━━━ SOURCE TEXT ━━━

Easy, right? Umm no. Each option has its own specific parameters, many of them income-based, some based on behind-the-shade calculations made by your loan company, that could permit or prevent you from qualifying.

It’s pretty complicated, in fact. But it’s also important - your choices here could save or cost you thousands of dollars in the long run, so it’s critical to make an informed decision.

To that end, I will blog about this in a series over the next week or two. My hope: at the end of that series, I will have determined the most cost-effective way to put off my loans. Because I cannot survive on $229 a month.

Also in this series:

What to do about the next round?

Here’s a conundrum for ya: What are the rules on buying rounds when you’re to poor to chip in?

This weekend in Chicago, my friends and I went to a bar to see a rockin’ ’80s cover band rock out for 3.5 hours. Cover was $10 and beer was not cheap. Once at the bar I made the mistake of ordering an Amstel Light, which at this place cost $6 plus tip, or $7. That was my beer budget for the night, blown in like one second.

My friends did not have the same budgetary constraints, so when we found out pitchers of Miller Lite were going for $10, one friend got beer and plastic cups to share with the group, and when that beer ran out, other friends bought more.

It was an unending sloshfest of beer, and I partook, even though I did not pay. And both at the time and now, I feel more than a little guilty.

━━━

TASK PROMPT — Reproduce the passage from the blog excerpt on loan repayment and buying rounds word for word, starting with "Also in this" and going on through "friends bought more.".

━━━ INPUT DATA ━━━

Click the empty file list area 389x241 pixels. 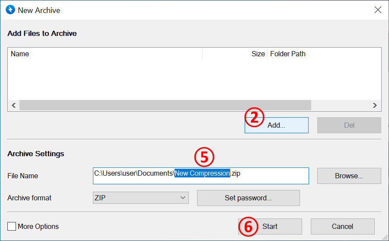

━━━

TASK RESULT —
Also in this series:

What to do about the next round?

Here’s a conundrum for ya: What are the rules on buying rounds when you’re to poor to chip in?

This weekend in Chicago, my friends and I went to a bar to see a rockin’ ’80s cover band rock out for 3.5 hours. Cover was $10 and beer was not cheap. Once at the bar I made the mistake of ordering an Amstel Light, which at this place cost $6 plus tip, or $7. That was my beer budget for the night, blown in like one second.

My friends did not have the same budgetary constraints, so when we found out pitchers of Miller Lite were going for $10, one friend got beer and plastic cups to share with the group, and when that beer ran out, other friends bought more.